» **Work order**
From the line below that contains "Click the Secure" to the line that contains "Select the long", repeat every line exactly, both ends included, and nothing else.
[[ Input, beginning ]]
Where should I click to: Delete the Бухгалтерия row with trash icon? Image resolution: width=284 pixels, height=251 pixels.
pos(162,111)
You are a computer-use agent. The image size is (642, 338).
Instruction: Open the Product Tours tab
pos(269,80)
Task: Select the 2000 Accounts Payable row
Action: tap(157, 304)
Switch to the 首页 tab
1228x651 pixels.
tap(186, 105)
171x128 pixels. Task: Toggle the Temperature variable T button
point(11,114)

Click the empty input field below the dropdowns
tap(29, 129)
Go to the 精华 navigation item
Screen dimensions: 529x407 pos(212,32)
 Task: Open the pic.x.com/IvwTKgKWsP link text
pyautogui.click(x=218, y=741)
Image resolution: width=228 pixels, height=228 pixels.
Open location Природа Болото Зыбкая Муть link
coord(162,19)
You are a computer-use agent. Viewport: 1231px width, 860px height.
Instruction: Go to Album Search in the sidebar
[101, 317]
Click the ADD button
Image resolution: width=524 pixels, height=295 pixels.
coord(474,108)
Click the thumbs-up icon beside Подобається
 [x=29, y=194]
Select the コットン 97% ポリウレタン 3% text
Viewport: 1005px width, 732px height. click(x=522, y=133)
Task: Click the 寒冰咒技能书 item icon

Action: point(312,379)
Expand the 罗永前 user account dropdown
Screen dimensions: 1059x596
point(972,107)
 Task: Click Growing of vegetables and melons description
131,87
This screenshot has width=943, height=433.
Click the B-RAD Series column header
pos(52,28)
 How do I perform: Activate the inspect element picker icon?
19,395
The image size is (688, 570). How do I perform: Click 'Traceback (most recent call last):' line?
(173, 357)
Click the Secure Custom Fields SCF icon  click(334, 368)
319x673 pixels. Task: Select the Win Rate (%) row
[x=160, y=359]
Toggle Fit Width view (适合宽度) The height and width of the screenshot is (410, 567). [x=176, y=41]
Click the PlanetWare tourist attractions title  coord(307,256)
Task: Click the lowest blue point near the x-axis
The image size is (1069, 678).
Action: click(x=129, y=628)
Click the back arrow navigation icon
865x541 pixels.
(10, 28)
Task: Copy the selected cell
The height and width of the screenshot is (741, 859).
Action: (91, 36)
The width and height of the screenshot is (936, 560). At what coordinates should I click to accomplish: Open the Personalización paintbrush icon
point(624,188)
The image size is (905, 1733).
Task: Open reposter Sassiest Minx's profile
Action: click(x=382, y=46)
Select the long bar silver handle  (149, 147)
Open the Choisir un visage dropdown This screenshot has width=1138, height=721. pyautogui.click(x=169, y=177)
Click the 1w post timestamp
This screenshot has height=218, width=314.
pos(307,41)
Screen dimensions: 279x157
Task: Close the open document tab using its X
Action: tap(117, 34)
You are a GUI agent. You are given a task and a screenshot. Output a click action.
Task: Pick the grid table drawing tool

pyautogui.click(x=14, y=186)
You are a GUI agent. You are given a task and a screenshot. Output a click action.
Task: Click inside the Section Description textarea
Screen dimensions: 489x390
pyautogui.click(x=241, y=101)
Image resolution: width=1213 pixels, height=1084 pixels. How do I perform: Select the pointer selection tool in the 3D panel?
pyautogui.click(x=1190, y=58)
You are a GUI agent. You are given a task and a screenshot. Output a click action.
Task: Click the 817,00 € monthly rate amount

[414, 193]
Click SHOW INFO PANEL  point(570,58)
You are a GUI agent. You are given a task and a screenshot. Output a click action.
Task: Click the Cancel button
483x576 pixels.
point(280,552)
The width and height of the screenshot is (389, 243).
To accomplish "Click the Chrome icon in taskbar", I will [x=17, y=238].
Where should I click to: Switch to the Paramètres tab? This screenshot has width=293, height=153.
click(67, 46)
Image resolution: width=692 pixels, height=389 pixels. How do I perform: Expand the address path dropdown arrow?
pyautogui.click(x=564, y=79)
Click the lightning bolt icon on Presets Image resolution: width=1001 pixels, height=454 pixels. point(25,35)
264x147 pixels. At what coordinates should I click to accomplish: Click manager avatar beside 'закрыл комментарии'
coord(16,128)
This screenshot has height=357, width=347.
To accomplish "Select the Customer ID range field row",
[[ Input, end ]]
» **Solution**
Click the Secure Custom Fields SCF icon  click(334, 368)
319x673 pixels. Task: Select the Win Rate (%) row
[x=160, y=359]
Toggle Fit Width view (适合宽度) The height and width of the screenshot is (410, 567). [x=176, y=41]
Click the PlanetWare tourist attractions title  coord(307,256)
Task: Click the lowest blue point near the x-axis
The image size is (1069, 678).
Action: click(x=129, y=628)
Click the back arrow navigation icon
865x541 pixels.
(10, 28)
Task: Copy the selected cell
The height and width of the screenshot is (741, 859).
Action: (91, 36)
The width and height of the screenshot is (936, 560). At what coordinates should I click to accomplish: Open the Personalización paintbrush icon
point(624,188)
The image size is (905, 1733).
Task: Open reposter Sassiest Minx's profile
Action: click(x=382, y=46)
Select the long bar silver handle  (149, 147)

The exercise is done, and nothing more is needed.